## Description of the task
The full set of entries must be copied exactly.

## Record set
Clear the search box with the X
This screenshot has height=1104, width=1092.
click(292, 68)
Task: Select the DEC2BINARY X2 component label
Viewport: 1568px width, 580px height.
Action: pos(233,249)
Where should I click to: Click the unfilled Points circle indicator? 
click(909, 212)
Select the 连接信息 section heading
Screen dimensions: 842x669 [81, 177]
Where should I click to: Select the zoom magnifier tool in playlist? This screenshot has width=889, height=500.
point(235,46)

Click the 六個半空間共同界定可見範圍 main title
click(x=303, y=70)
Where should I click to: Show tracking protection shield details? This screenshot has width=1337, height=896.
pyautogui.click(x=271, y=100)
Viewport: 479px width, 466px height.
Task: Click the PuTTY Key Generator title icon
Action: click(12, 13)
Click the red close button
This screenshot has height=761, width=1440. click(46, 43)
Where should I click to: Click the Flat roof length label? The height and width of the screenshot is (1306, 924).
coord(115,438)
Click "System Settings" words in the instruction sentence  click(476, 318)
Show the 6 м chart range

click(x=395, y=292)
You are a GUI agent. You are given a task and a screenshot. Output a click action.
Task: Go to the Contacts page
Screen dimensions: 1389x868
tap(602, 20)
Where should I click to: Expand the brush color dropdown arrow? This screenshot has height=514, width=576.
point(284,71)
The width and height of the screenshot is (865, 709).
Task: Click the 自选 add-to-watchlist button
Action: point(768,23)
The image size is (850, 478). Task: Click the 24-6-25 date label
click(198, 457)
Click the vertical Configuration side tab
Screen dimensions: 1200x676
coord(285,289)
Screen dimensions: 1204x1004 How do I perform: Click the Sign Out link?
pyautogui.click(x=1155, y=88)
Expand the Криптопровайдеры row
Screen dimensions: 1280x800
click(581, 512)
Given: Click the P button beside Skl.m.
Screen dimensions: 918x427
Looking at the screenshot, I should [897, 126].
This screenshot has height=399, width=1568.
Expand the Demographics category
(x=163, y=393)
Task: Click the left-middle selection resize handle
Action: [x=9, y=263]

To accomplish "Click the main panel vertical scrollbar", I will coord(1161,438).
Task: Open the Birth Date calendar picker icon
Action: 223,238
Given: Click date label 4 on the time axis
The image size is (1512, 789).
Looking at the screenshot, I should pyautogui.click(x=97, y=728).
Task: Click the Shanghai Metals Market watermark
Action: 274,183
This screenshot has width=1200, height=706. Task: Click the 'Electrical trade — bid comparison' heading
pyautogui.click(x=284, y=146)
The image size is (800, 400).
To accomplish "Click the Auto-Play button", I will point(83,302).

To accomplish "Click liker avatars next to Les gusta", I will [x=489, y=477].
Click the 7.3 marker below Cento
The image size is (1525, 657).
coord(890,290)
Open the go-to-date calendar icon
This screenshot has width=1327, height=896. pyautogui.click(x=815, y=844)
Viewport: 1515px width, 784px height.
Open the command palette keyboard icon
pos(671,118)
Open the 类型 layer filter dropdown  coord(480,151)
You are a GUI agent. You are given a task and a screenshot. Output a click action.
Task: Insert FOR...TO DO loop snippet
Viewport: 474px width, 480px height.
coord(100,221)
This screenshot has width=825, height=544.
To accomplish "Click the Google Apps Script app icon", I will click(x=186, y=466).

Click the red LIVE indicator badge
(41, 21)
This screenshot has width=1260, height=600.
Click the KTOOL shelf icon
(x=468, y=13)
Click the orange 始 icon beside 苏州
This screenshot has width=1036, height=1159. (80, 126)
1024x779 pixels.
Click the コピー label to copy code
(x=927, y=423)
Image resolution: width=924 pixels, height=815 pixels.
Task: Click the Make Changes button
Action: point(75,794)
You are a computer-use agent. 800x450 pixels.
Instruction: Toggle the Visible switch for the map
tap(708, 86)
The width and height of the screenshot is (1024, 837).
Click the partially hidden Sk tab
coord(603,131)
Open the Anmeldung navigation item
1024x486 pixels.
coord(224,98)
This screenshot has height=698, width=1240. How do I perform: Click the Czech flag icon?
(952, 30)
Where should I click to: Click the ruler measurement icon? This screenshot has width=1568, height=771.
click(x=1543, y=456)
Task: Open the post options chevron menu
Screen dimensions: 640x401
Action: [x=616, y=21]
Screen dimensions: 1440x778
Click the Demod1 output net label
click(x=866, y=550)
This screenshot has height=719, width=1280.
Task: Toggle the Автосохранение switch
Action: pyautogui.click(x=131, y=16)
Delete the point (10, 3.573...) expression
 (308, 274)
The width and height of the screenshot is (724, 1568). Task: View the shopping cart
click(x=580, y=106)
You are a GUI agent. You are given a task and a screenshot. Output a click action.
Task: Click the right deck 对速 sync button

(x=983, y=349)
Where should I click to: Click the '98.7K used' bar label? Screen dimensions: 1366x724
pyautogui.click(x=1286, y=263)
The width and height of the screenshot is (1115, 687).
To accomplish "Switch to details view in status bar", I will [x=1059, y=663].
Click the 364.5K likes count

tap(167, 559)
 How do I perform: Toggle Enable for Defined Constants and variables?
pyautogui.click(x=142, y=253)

## Written solution
Clear the search box with the X
This screenshot has height=1104, width=1092.
click(292, 68)
Task: Select the DEC2BINARY X2 component label
Viewport: 1568px width, 580px height.
Action: pos(233,249)
Where should I click to: Click the unfilled Points circle indicator? 
click(909, 212)
Select the 连接信息 section heading
Screen dimensions: 842x669 [81, 177]
Where should I click to: Select the zoom magnifier tool in playlist? This screenshot has width=889, height=500.
point(235,46)

Click the 六個半空間共同界定可見範圍 main title
click(x=303, y=70)
Where should I click to: Show tracking protection shield details? This screenshot has width=1337, height=896.
pyautogui.click(x=271, y=100)
Viewport: 479px width, 466px height.
Task: Click the PuTTY Key Generator title icon
Action: click(12, 13)
Click the red close button
This screenshot has height=761, width=1440. click(46, 43)
Where should I click to: Click the Flat roof length label? The height and width of the screenshot is (1306, 924).
coord(115,438)
Click "System Settings" words in the instruction sentence  click(476, 318)
Show the 6 м chart range

click(x=395, y=292)
You are a GUI agent. You are given a task and a screenshot. Output a click action.
Task: Go to the Contacts page
Screen dimensions: 1389x868
tap(602, 20)
Where should I click to: Expand the brush color dropdown arrow? This screenshot has height=514, width=576.
point(284,71)
The width and height of the screenshot is (865, 709).
Task: Click the 自选 add-to-watchlist button
Action: point(768,23)
The image size is (850, 478). Task: Click the 24-6-25 date label
click(198, 457)
Click the vertical Configuration side tab
Screen dimensions: 1200x676
coord(285,289)
Screen dimensions: 1204x1004 How do I perform: Click the Sign Out link?
pyautogui.click(x=1155, y=88)
Expand the Криптопровайдеры row
Screen dimensions: 1280x800
click(581, 512)
Given: Click the P button beside Skl.m.
Screen dimensions: 918x427
Looking at the screenshot, I should [897, 126].
This screenshot has height=399, width=1568.
Expand the Demographics category
(x=163, y=393)
Task: Click the left-middle selection resize handle
Action: [x=9, y=263]

To accomplish "Click the main panel vertical scrollbar", I will coord(1161,438).
Task: Open the Birth Date calendar picker icon
Action: 223,238
Given: Click date label 4 on the time axis
The image size is (1512, 789).
Looking at the screenshot, I should pyautogui.click(x=97, y=728).
Task: Click the Shanghai Metals Market watermark
Action: 274,183
This screenshot has width=1200, height=706. Task: Click the 'Electrical trade — bid comparison' heading
pyautogui.click(x=284, y=146)
The image size is (800, 400).
To accomplish "Click the Auto-Play button", I will point(83,302).

To accomplish "Click liker avatars next to Les gusta", I will [x=489, y=477].
Click the 7.3 marker below Cento
The image size is (1525, 657).
coord(890,290)
Open the go-to-date calendar icon
This screenshot has width=1327, height=896. pyautogui.click(x=815, y=844)
Viewport: 1515px width, 784px height.
Open the command palette keyboard icon
pos(671,118)
Open the 类型 layer filter dropdown  coord(480,151)
You are a GUI agent. You are given a task and a screenshot. Output a click action.
Task: Insert FOR...TO DO loop snippet
Viewport: 474px width, 480px height.
coord(100,221)
This screenshot has width=825, height=544.
To accomplish "Click the Google Apps Script app icon", I will click(x=186, y=466).

Click the red LIVE indicator badge
(41, 21)
This screenshot has width=1260, height=600.
Click the KTOOL shelf icon
(x=468, y=13)
Click the orange 始 icon beside 苏州
This screenshot has width=1036, height=1159. (80, 126)
1024x779 pixels.
Click the コピー label to copy code
(x=927, y=423)
Image resolution: width=924 pixels, height=815 pixels.
Task: Click the Make Changes button
Action: point(75,794)
You are a computer-use agent. 800x450 pixels.
Instruction: Toggle the Visible switch for the map
tap(708, 86)
The width and height of the screenshot is (1024, 837).
Click the partially hidden Sk tab
coord(603,131)
Open the Anmeldung navigation item
1024x486 pixels.
coord(224,98)
This screenshot has height=698, width=1240. How do I perform: Click the Czech flag icon?
(952, 30)
Where should I click to: Click the ruler measurement icon? This screenshot has width=1568, height=771.
click(x=1543, y=456)
Task: Open the post options chevron menu
Screen dimensions: 640x401
Action: [x=616, y=21]
Screen dimensions: 1440x778
Click the Demod1 output net label
click(x=866, y=550)
This screenshot has height=719, width=1280.
Task: Toggle the Автосохранение switch
Action: pyautogui.click(x=131, y=16)
Delete the point (10, 3.573...) expression
 (308, 274)
The width and height of the screenshot is (724, 1568). Task: View the shopping cart
click(x=580, y=106)
You are a GUI agent. You are given a task and a screenshot. Output a click action.
Task: Click the right deck 对速 sync button

(x=983, y=349)
Where should I click to: Click the '98.7K used' bar label? Screen dimensions: 1366x724
pyautogui.click(x=1286, y=263)
The width and height of the screenshot is (1115, 687).
To accomplish "Switch to details view in status bar", I will [x=1059, y=663].
Click the 364.5K likes count

tap(167, 559)
 How do I perform: Toggle Enable for Defined Constants and variables?
pyautogui.click(x=142, y=253)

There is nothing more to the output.